### GIVEN INFORMATION:

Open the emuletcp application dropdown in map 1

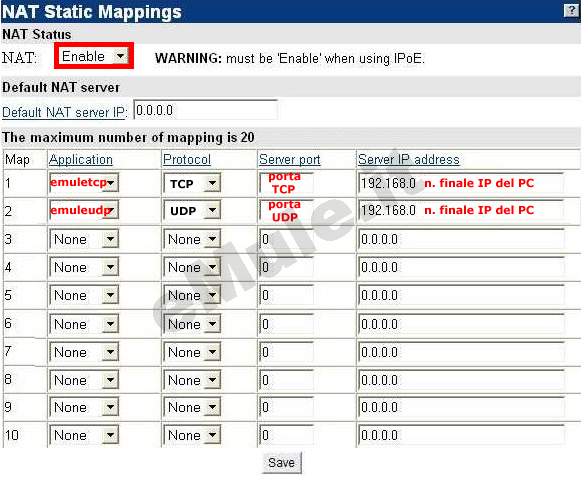84,183
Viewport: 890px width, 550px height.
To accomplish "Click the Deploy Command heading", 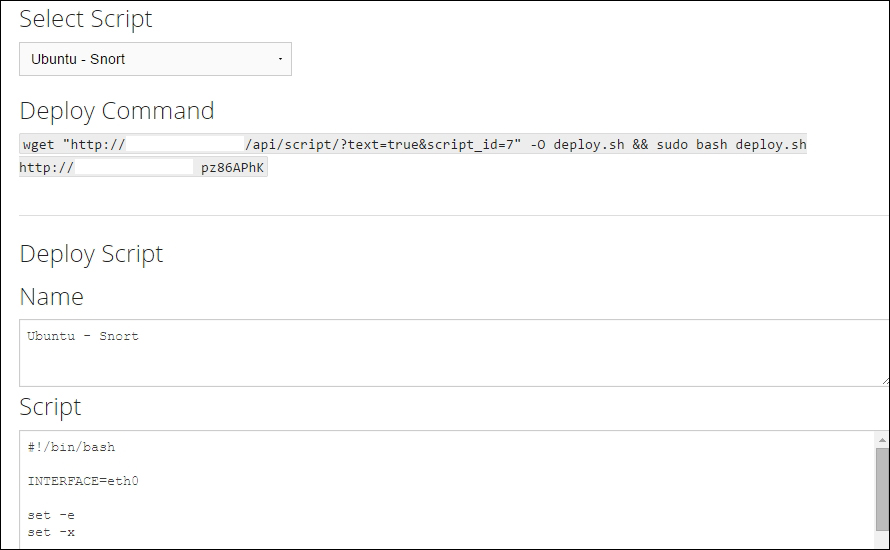I will coord(116,110).
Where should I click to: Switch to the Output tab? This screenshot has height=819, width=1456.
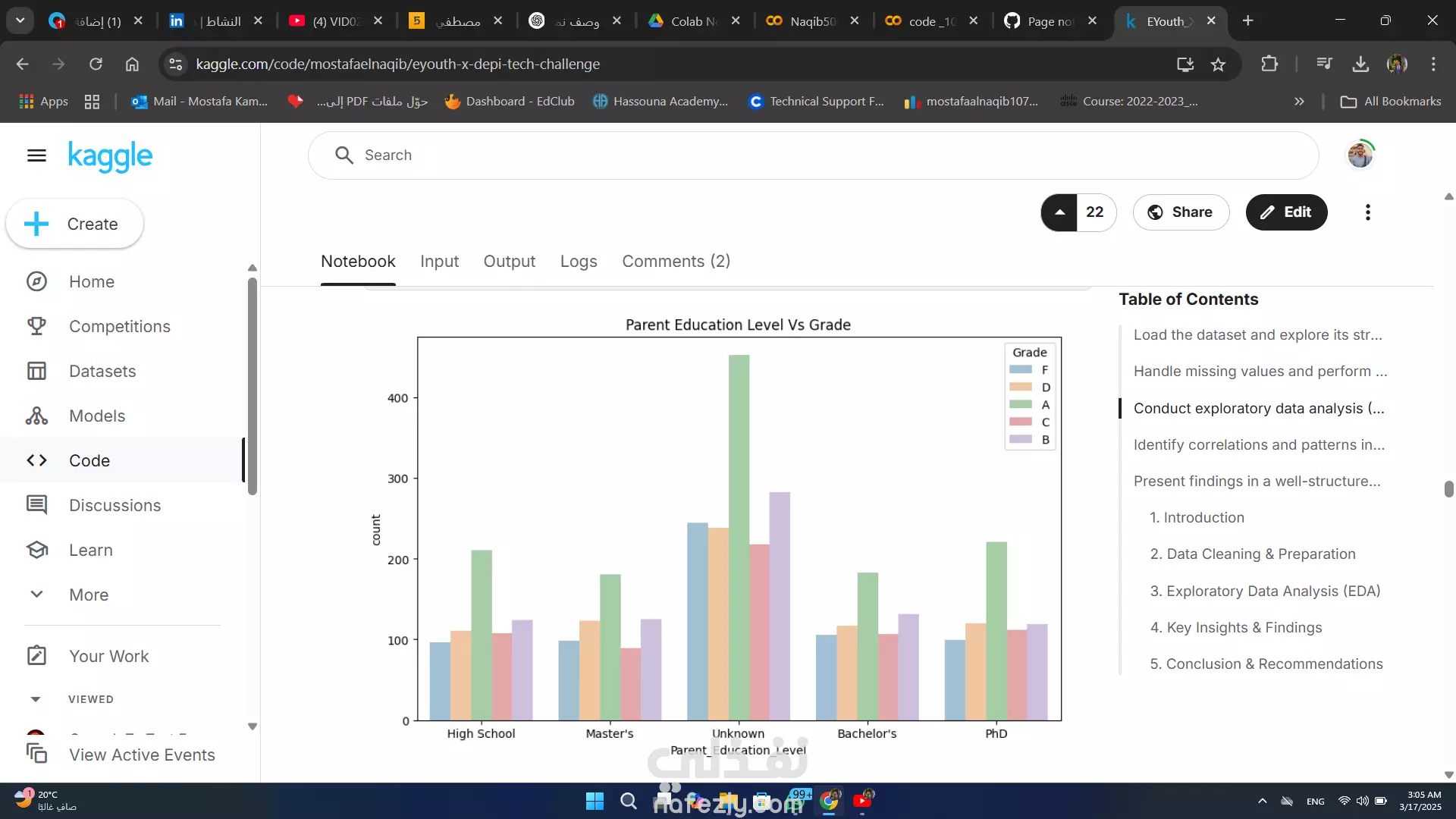pos(509,262)
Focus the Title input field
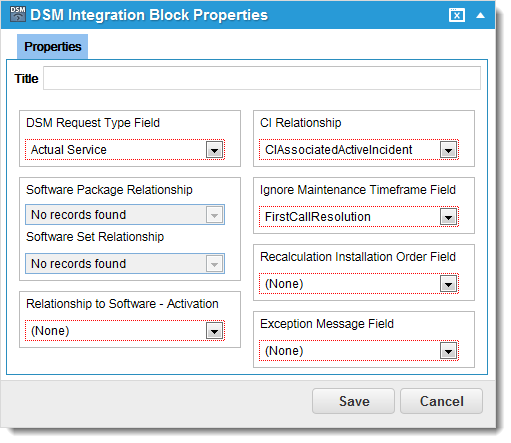 pyautogui.click(x=262, y=78)

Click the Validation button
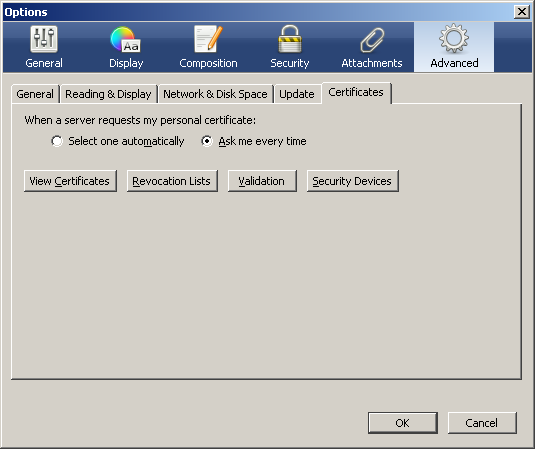pyautogui.click(x=262, y=181)
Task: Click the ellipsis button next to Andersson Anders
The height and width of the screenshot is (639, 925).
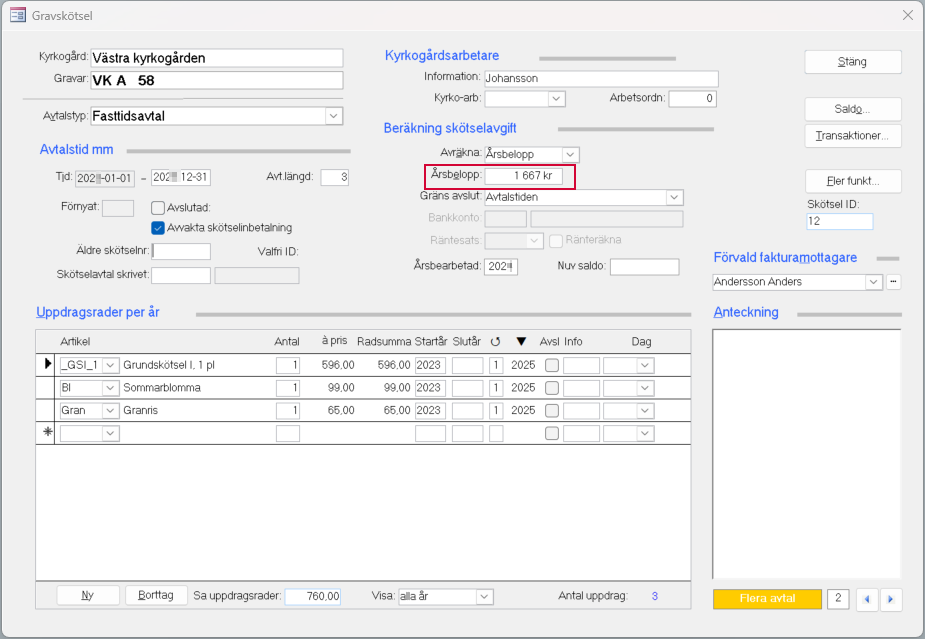Action: point(893,282)
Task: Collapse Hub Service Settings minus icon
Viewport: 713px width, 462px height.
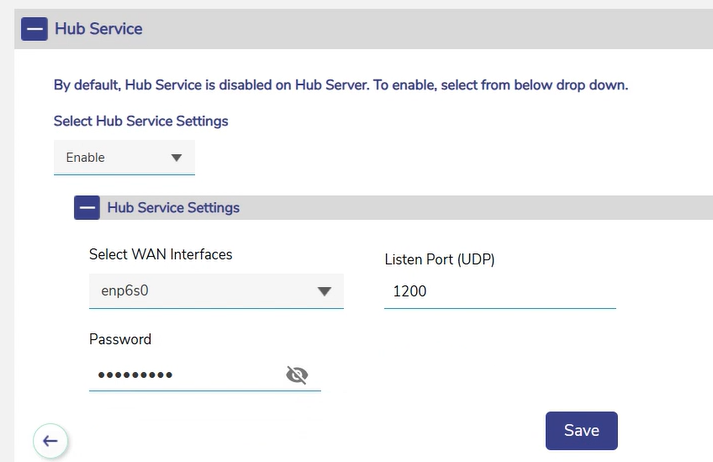Action: (x=87, y=208)
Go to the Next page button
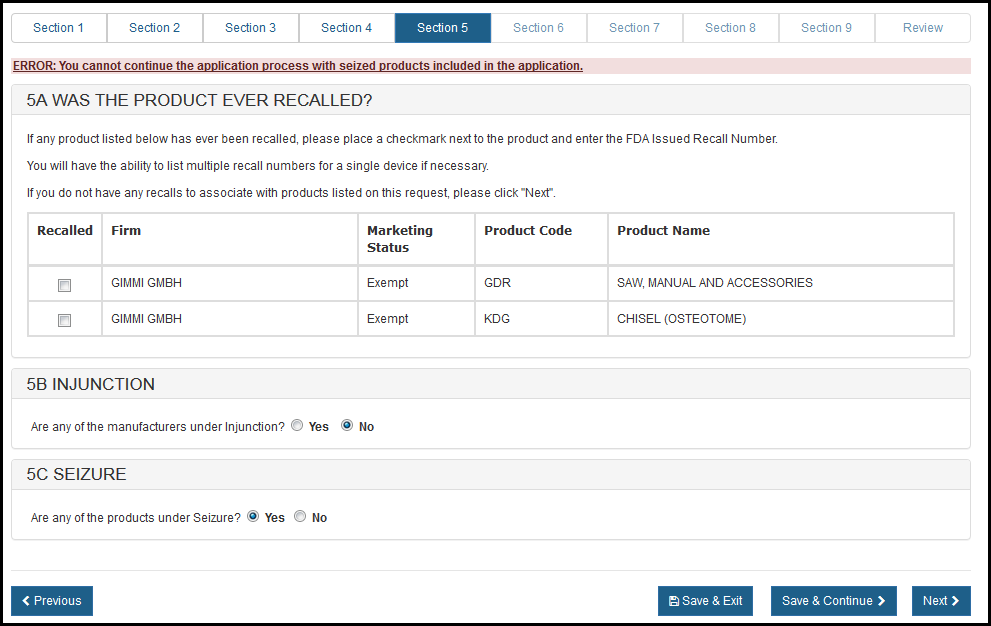Viewport: 991px width, 626px height. pyautogui.click(x=940, y=601)
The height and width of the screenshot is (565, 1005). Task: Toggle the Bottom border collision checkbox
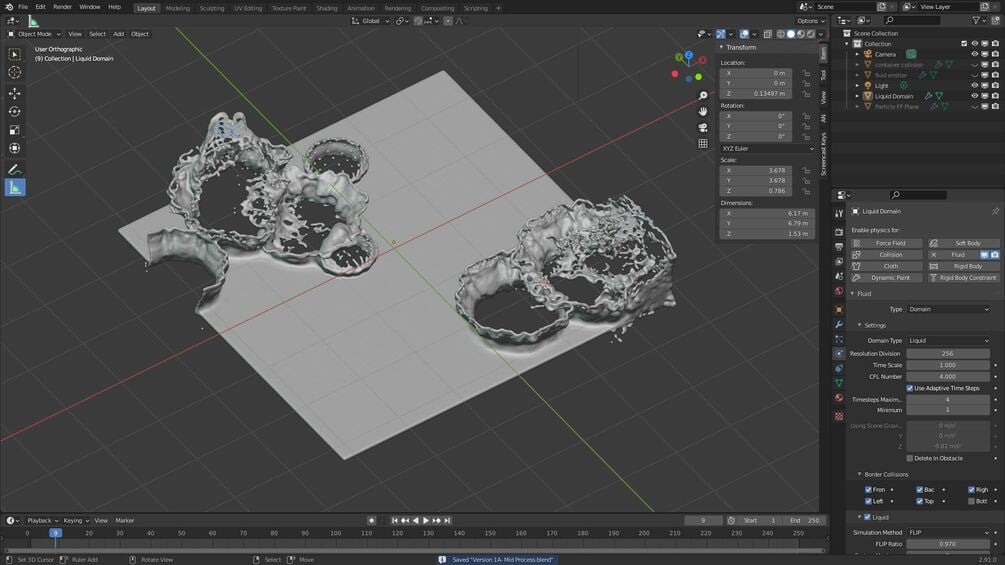tap(972, 501)
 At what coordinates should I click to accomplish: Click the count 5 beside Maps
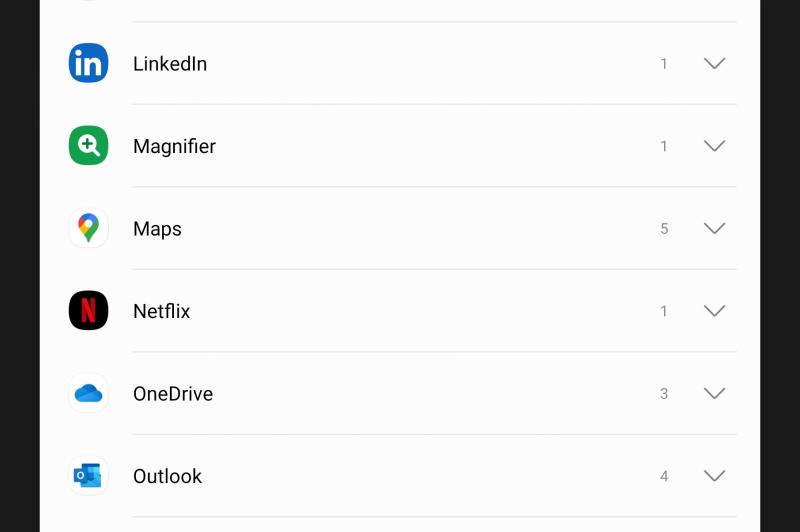664,229
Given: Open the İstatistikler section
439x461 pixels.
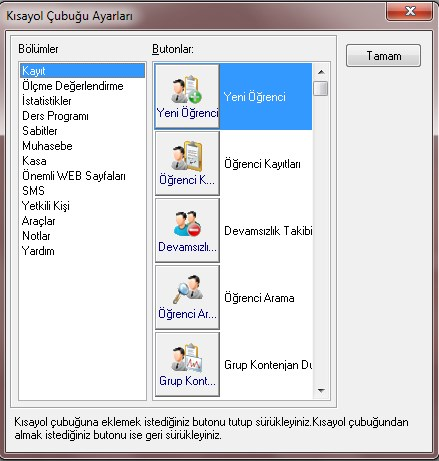Looking at the screenshot, I should pos(47,101).
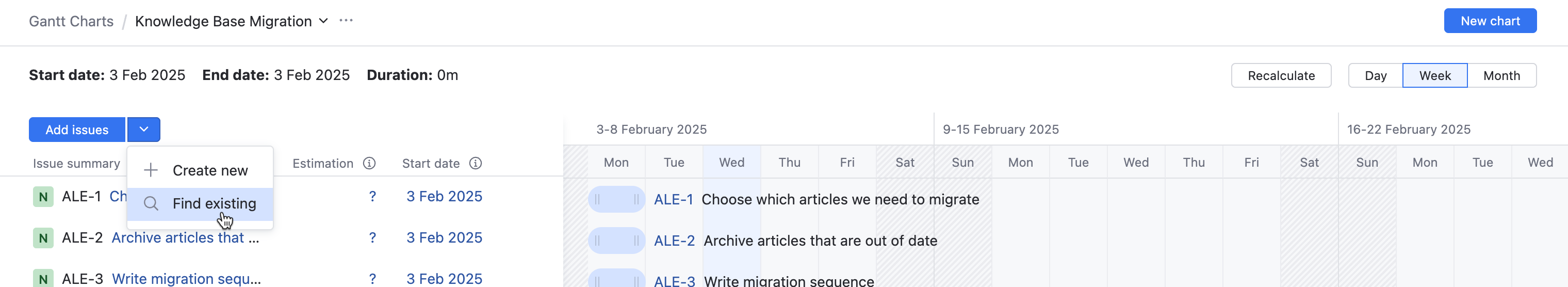Click the ALE-2 issue type icon
Viewport: 1568px width, 287px height.
pyautogui.click(x=43, y=237)
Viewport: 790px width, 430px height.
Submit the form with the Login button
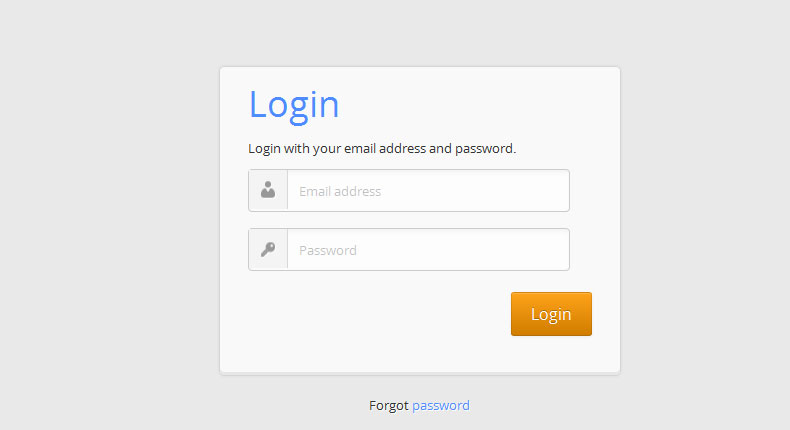(551, 314)
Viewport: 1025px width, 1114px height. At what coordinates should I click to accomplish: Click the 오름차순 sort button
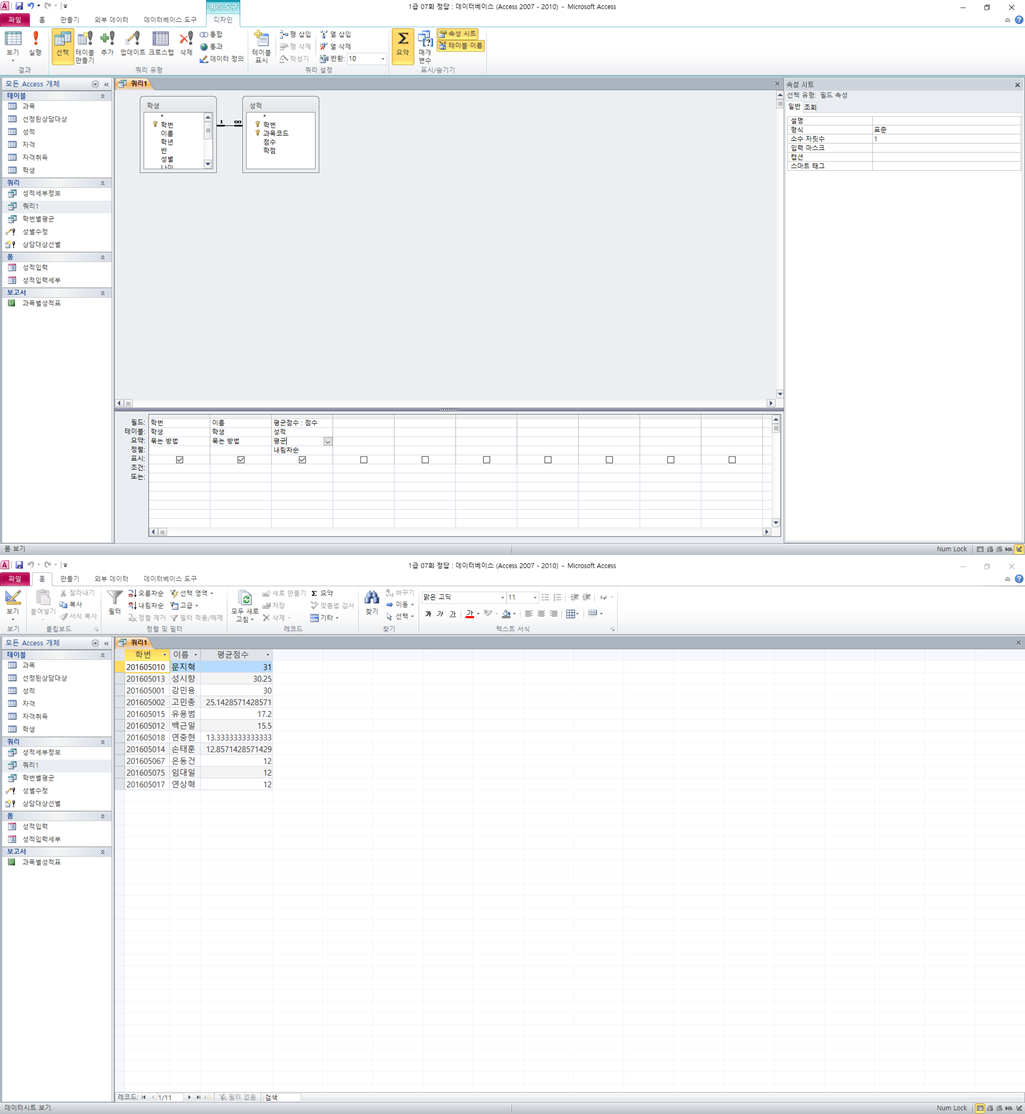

### EXERCISE TASK:
In the part of the listing that opens with the line containing "Viewport: 790px width, 430px height." and runs through the end of the listing, change "Login" to "Sign In" and give those lines again with everything else unchanged. Leave the pictures out of your answer.

### CORRECT RESULT:
Viewport: 790px width, 430px height.
Submit the form with the Sign In button
(551, 314)
Viewport: 1025px width, 1114px height. At what coordinates should I click to accomplish: Click the 오름차순 sort button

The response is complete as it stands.